Lo striscione di questa pubblicità progresso campeggia da anni in Corso Buenos Aires a Milano. La faccia della donna è funerea e la frase è una condanna: nel mondo del lavoro essere donna non paga abbastanza.
La donna, decisamente vittima, tiene in mano una banconota da 7 euro. Se l’informazione visiva non bastasse, il testo prosegue informando che “oggi le donne vengono pagate fino al 30% in meno rispetto agli uomini”. La chiusura è ancora più cupa: Essere donna è ancora un mestiere complicato. Diamogli il giusto valore.
Chi ha criticato la comunicazione del Fertility Day sembra non essersi invece accorto di questo obbrobrio: in giro, appunto, da anni. Gli errori contenuti in questa comunicazione sono così tanti che sembra impossibile per un testo così breve. Intanto, essere donna non è un “mestiere”. Secondo poi, mai come in questa pubblicità la donna è vittima di un sistema che non può cambiare.
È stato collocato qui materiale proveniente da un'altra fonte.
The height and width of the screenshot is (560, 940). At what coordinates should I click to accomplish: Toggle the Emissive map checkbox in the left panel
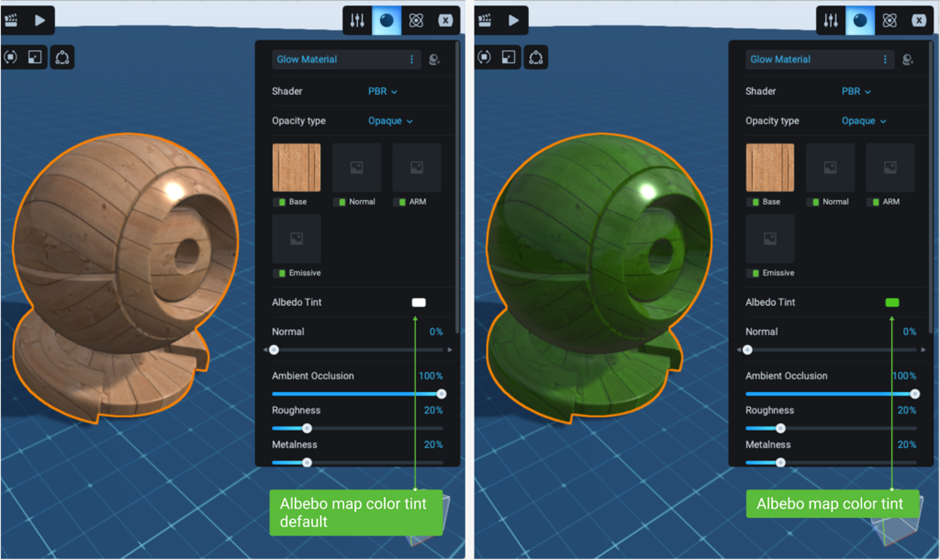point(282,273)
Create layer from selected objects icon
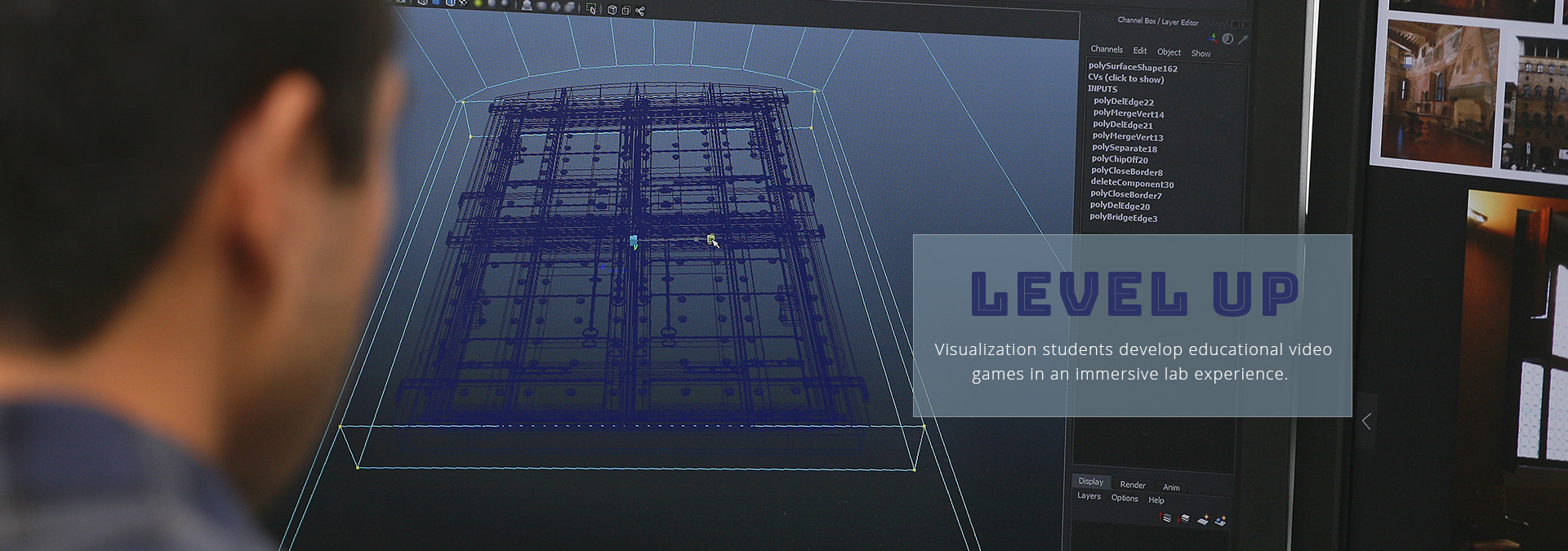The height and width of the screenshot is (551, 1568). 1221,520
Infine, sembra più una campagna di informazione su quando si può risparmiare assumendo una donna: “guarda che puoi pagarla anche il 30% in meno!” che la denuncia di una profonda ingiustizia.
Sì, il paygap di genere è una delle ingiustizie più smaccate che un paese evoluto possa veder accadere. Nel 1968 le operaie inglesi scesero in piazza per recuperare almeno un po’ del gap salariale con gli uomini che, a differenza loro, venivano considerati “operai specializzati” pur facendo esattamente lo stesso lavoro. Due anni dopo, nel 1970, il ministro Castle varò l’equality pay act, la legge che sancisce il diritto all’uguaglianza salariale. La storia è raccontata in un bellissimo film dal titolo “We want sex (equality)”.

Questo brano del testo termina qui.